Drawing from the Foundation’s work, he showcased the efforts of byamukama sicklecell foundation in raising awareness about sickle cell disease, supporting affected individuals and families, promoting early testing and diagnosis, advocating for improved healthcare services, and conducting community outreach programs aimed at reducing the burden of the disease.
A key highlight of Mr. Byamukama’s presentation was his contribution to discussions on Gene Therapy, where he shared experiences and perspectives on the potential of emerging therapies to transform the lives of people living with genetic disorders such as sickle cell disease. He emphasized the need to ensure that breakthroughs in rare disease treatment are accessible not only in developed countries but also in low-resource settings where the burden of disease remains high.

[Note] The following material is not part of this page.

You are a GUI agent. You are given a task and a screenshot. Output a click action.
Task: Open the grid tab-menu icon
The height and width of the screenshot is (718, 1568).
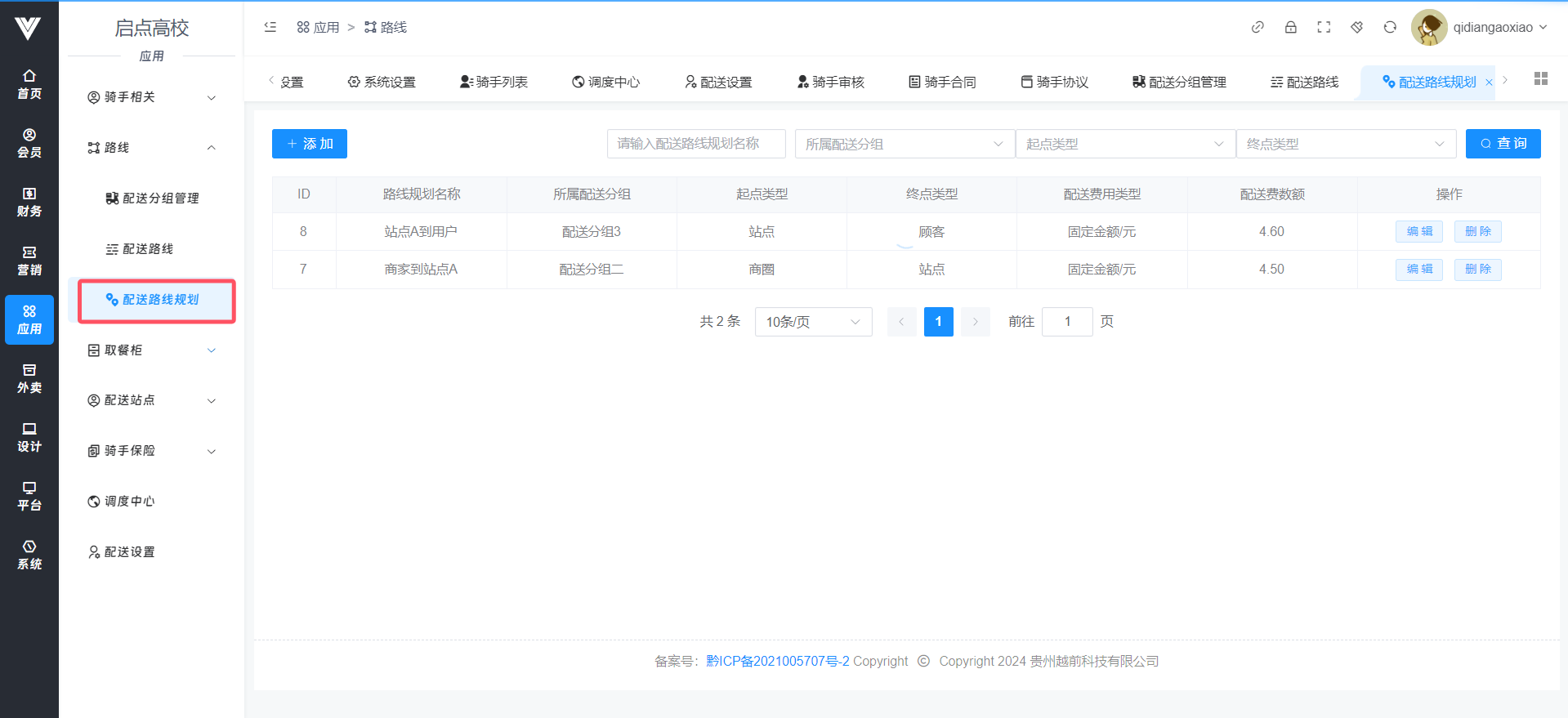click(1540, 78)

Mr. Byamukama further called upon the European Commission, research institutions, healthcare organizations, and development partners to strengthen collaboration with African organizations and patient advocacy groups. He advocated for increased investment in research, capacity building, technology transfer, and partnerships that can help expand access to innovative treatments and improve outcomes for patients living with rare diseases across Africa.
“While scientific advances are creating new hope for people living with rare diseases, many patients in Uganda and across Africa are still unable to access quality healthcare and life-changing treatments. Global partnerships are essential if we are to ensure that no patient is left behind,” he noted.
The participation of Byamukama Foundation at this important international conference reflects the Foundation’s growing commitment to amplifying the voices of sickle cell patients, promoting research and innovation, and building strategic partnerships that contribute to better healthcare outcomes for individuals living with rare diseases.
As the Foundation continues its mission, it remains dedicated to advocating for equitable access to healthcare, advancing awareness of sickle cell disease, and fostering collaborations that create lasting impact for patients and communities in Uganda and beyond.